→ Provided information

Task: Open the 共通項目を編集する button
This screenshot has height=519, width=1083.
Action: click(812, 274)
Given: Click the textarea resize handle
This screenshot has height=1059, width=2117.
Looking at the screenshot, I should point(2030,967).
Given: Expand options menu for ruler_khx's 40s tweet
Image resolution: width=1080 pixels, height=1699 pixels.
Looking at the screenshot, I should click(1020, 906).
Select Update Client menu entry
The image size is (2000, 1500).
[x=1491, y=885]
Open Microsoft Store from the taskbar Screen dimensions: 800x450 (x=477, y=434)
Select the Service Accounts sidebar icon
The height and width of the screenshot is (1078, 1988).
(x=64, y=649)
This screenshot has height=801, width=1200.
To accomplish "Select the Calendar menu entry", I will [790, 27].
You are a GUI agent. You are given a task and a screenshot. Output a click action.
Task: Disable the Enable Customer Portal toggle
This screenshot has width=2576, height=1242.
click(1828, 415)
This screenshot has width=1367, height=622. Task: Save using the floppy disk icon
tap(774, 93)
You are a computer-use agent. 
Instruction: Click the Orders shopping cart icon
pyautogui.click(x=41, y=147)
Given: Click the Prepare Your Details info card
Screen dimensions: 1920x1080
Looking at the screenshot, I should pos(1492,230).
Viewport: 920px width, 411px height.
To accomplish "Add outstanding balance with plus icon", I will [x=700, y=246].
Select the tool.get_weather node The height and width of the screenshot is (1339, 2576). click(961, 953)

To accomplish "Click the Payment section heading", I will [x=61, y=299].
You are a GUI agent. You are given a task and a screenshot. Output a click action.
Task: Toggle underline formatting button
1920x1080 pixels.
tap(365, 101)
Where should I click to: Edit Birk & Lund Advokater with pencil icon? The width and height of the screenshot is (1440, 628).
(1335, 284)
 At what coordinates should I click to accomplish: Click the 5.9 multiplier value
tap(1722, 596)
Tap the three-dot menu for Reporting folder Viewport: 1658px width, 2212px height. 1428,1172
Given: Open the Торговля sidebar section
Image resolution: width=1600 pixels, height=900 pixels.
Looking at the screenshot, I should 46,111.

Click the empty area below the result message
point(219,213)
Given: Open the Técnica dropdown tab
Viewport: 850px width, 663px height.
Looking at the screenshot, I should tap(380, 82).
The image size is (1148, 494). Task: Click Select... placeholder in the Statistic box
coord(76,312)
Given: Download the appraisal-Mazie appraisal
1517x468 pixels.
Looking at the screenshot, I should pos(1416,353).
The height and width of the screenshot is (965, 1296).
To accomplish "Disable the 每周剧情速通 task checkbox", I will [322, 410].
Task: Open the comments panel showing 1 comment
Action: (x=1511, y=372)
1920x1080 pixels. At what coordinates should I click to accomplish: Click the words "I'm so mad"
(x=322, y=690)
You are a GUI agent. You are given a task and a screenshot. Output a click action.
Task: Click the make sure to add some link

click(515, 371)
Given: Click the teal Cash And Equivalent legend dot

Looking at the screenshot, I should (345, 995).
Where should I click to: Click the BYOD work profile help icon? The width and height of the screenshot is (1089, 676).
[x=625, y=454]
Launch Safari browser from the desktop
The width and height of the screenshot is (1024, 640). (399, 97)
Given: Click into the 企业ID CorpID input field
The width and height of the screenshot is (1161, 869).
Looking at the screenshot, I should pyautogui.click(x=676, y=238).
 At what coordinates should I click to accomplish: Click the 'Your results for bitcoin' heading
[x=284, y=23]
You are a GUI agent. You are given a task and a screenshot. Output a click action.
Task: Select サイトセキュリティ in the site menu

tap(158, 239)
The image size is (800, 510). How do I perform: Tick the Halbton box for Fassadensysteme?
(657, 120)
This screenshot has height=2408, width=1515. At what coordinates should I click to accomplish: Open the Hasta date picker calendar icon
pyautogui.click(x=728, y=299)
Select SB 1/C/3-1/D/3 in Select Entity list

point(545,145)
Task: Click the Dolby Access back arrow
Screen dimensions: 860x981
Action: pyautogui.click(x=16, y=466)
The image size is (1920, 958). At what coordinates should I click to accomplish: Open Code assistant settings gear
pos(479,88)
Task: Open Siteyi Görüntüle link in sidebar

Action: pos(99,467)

→ Problem requirements
Render every line of the records above as a JSON list of strings, one string per line, and leave out blank lines.

→ The reply
[
  "Task: Open the 共通項目を編集する button",
  "This screenshot has height=519, width=1083.",
  "Action: click(812, 274)",
  "Given: Click the textarea resize handle",
  "This screenshot has height=1059, width=2117.",
  "Looking at the screenshot, I should point(2030,967).",
  "Given: Expand options menu for ruler_khx's 40s tweet",
  "Image resolution: width=1080 pixels, height=1699 pixels.",
  "Looking at the screenshot, I should click(1020, 906).",
  "Select Update Client menu entry",
  "The image size is (2000, 1500).",
  "[x=1491, y=885]",
  "Open Microsoft Store from the taskbar Screen dimensions: 800x450 (x=477, y=434)",
  "Select the Service Accounts sidebar icon",
  "The height and width of the screenshot is (1078, 1988).",
  "(x=64, y=649)",
  "This screenshot has height=801, width=1200.",
  "To accomplish \"Select the Calendar menu entry\", I will [790, 27].",
  "You are a GUI agent. You are given a task and a screenshot. Output a click action.",
  "Task: Disable the Enable Customer Portal toggle",
  "This screenshot has width=2576, height=1242.",
  "click(1828, 415)",
  "This screenshot has width=1367, height=622. Task: Save using the floppy disk icon",
  "tap(774, 93)",
  "You are a computer-use agent. ",
  "Instruction: Click the Orders shopping cart icon",
  "pyautogui.click(x=41, y=147)",
  "Given: Click the Prepare Your Details info card",
  "Screen dimensions: 1920x1080",
  "Looking at the screenshot, I should pos(1492,230).",
  "Viewport: 920px width, 411px height.",
  "To accomplish \"Add outstanding balance with plus icon\", I will [x=700, y=246].",
  "Select the tool.get_weather node The height and width of the screenshot is (1339, 2576). click(961, 953)",
  "To accomplish \"Click the Payment section heading\", I will [x=61, y=299].",
  "You are a GUI agent. You are given a task and a screenshot. Output a click action.",
  "Task: Toggle underline formatting button",
  "1920x1080 pixels.",
  "tap(365, 101)",
  "Where should I click to: Edit Birk & Lund Advokater with pencil icon? The width and height of the screenshot is (1440, 628).",
  "(1335, 284)",
  " At what coordinates should I click to accomplish: Click the 5.9 multiplier value",
  "tap(1722, 596)",
  "Tap the three-dot menu for Reporting folder Viewport: 1658px width, 2212px height. 1428,1172",
  "Given: Open the Торговля sidebar section",
  "Image resolution: width=1600 pixels, height=900 pixels.",
  "Looking at the screenshot, I should 46,111.",
  "Click the empty area below the result message",
  "point(219,213)",
  "Given: Open the Técnica dropdown tab",
  "Viewport: 850px width, 663px height.",
  "Looking at the screenshot, I should tap(380, 82).",
  "The image size is (1148, 494). Task: Click Select... placeholder in the Statistic box",
  "coord(76,312)",
  "Given: Download the appraisal-Mazie appraisal",
  "1517x468 pixels.",
  "Looking at the screenshot, I should pos(1416,353).",
  "The height and width of the screenshot is (965, 1296).",
  "To accomplish \"Disable the 每周剧情速通 task checkbox\", I will [322, 410].",
  "Task: Open the comments panel showing 1 comment",
  "Action: (x=1511, y=372)",
  "1920x1080 pixels. At what coordinates should I click to accomplish: Click the words \"I'm so mad\"",
  "(x=322, y=690)",
  "You are a GUI agent. You are given a task and a screenshot. Output a click action.",
  "Task: Click the make sure to add some link",
  "click(515, 371)",
  "Given: Click the teal Cash And Equivalent legend dot",
  "Looking at the screenshot, I should (345, 995).",
  "Where should I click to: Click the BYOD work profile help icon? The width and height of the screenshot is (1089, 676).",
  "[x=625, y=454]",
  "Launch Safari browser from the desktop",
  "The width and height of the screenshot is (1024, 640). (399, 97)",
  "Given: Click into the 企业ID CorpID input field",
  "The width and height of the screenshot is (1161, 869).",
  "Looking at the screenshot, I should pyautogui.click(x=676, y=238).",
  " At what coordinates should I click to accomplish: Click the 'Your results for bitcoin' heading",
  "[x=284, y=23]",
  "You are a GUI agent. You are given a task and a screenshot. Output a click action.",
  "Task: Select サイトセキュリティ in the site menu",
  "tap(158, 239)",
  "The image size is (800, 510). How do I perform: Tick the Halbton box for Fassadensysteme?",
  "(657, 120)",
  "This screenshot has height=2408, width=1515. At what coordinates should I click to accomplish: Open the Hasta date picker calendar icon",
  "pyautogui.click(x=728, y=299)",
  "Select SB 1/C/3-1/D/3 in Select Entity list",
  "point(545,145)",
  "Task: Click the Dolby Access back arrow",
  "Screen dimensions: 860x981",
  "Action: pyautogui.click(x=16, y=466)",
  "The image size is (1920, 958). At what coordinates should I click to accomplish: Open Code assistant settings gear",
  "pos(479,88)",
  "Task: Open Siteyi Görüntüle link in sidebar",
  "Action: pos(99,467)"
]